El visitante se detiene, observa sin palabras su esplendor y continua el camino a descubrir qué secretos le revelará la naturaleza de este paraje. Ubicado en las inmediaciones de las provincias Matanzas y Mayabeque, el Valle Yumurí resulta un paisaje cautivador tanto para locales como para viajeros de paso.

Numerosas son sus riquezas naturales pues, atravesada por los ríos Yumurí y Bacunayagua, esta llanura cuenta en su extensión con espacios ideales para una recreación sostenible, en tiempos donde se vuelve imprescindible un respiro lejos de las grandes urbes.

El origen

Habitado en sus márgenes por una tribu taína, antes de la llegada de los colonizadores, abundan en sus áreas los yacimientos arqueológicos que demuestran la presencia aborigen, siglos atrás.
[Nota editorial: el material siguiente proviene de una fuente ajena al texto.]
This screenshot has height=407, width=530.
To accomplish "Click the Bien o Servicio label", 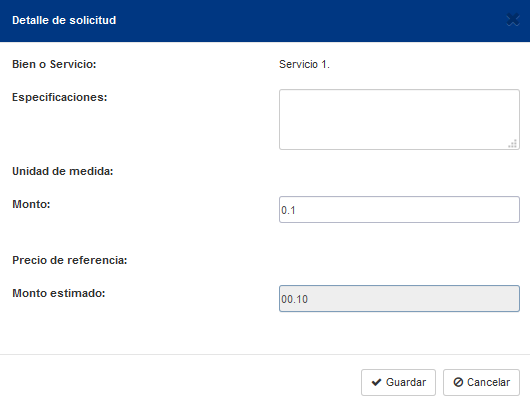I will 54,64.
Ejemplo de ello es la llamada Cueva del Indio, en cuyo interior pueden admirarse vestigios latentes de la impronta de nuestros primeros pobladores.

Varias son las leyendas que giran en torno al nombre de tan bello paisaje, entre ellas la de un amor prohibido entre la joven nativa Coalina, quien no podía enamorarse, y Nerey, un mozo que, impactado por los relatos sobre la belleza de la muchacha, atravesó parte de la isla en su búsqueda. Cuentan que, al producirse el encuentro entre ambos, pletóricos por el sentimiento que los consumía, la tierra comenzó a temblar, se abrió en dos la montaña y fueron arrastrados ambos amantes al foso creado por la grieta. Así nació el Abra del Yumurí, dos formaciones montañosas en ambas márgenes del río del mismo nombre que muestra cada atardecer un paisaje de ensueño.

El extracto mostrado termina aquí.